- [DATASET RECORDS]
▬▬▬▬▬▬▬▬▬▬

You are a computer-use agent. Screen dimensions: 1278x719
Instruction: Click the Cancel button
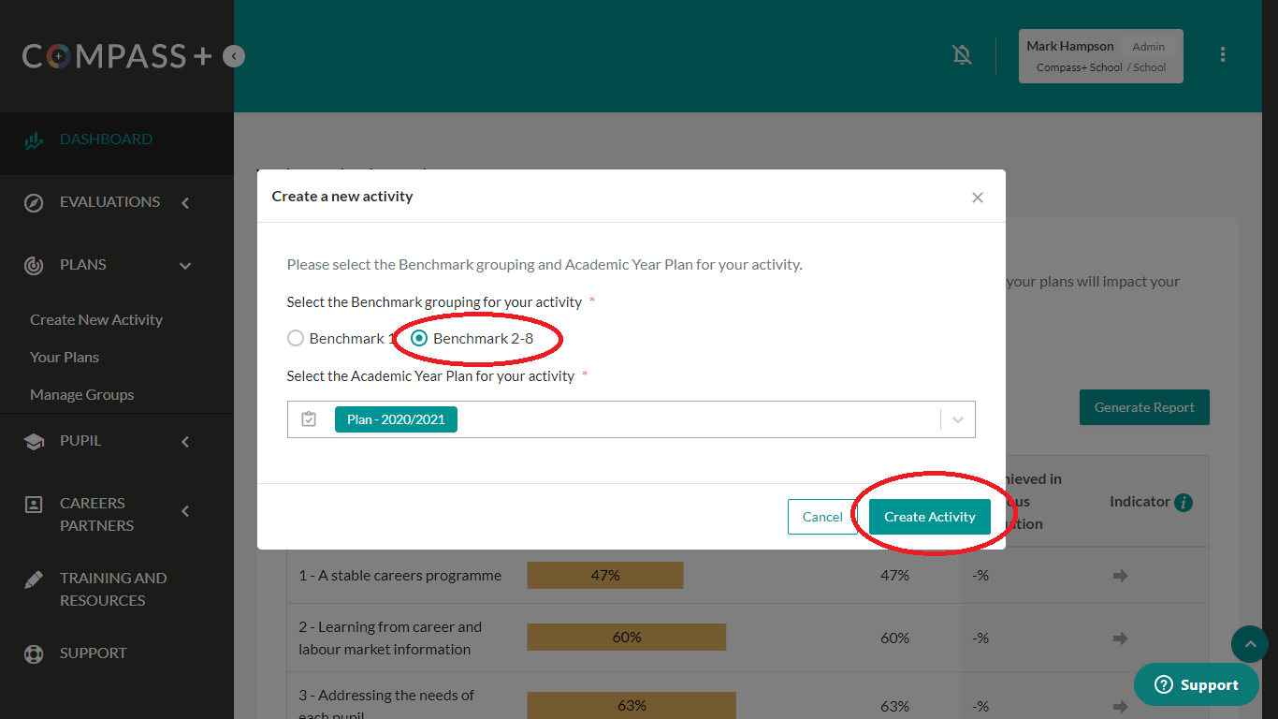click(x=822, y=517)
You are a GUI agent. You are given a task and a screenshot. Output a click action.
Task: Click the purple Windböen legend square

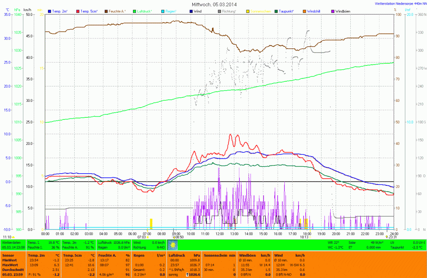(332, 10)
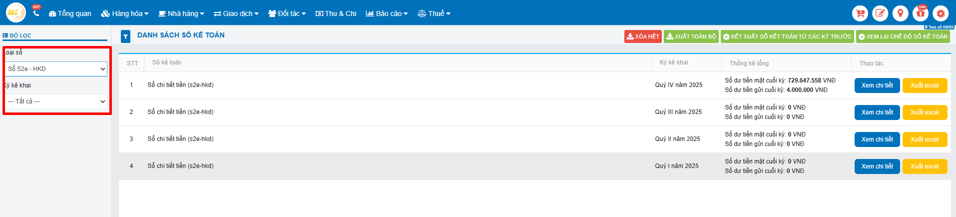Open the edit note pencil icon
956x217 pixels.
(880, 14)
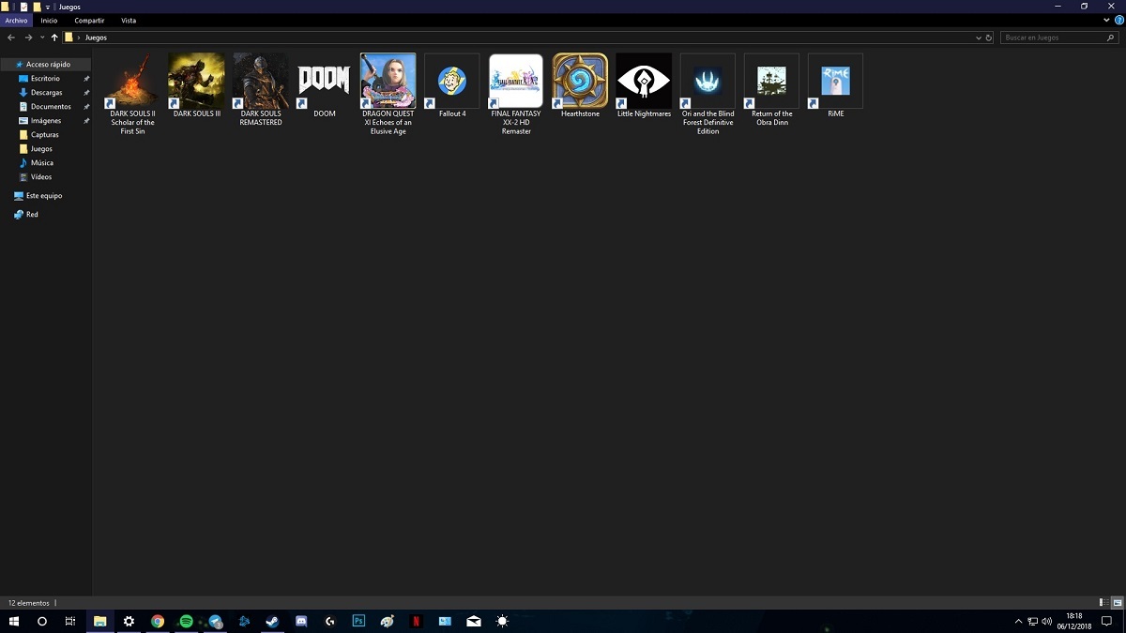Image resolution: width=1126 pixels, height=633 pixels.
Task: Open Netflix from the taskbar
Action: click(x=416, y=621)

▬▬▬▬▬▬▬▬▬▬

- [YOUR OBJECTIVE]
Reproduce each line of the material in which the string "agent" occurs.

- [SOLUTION TO THE EXERCISE]
You are a computer-use agent. Screen dimensions: 1278x719
You are a GUI agent. You are given a task and a screenshot. Output a click action.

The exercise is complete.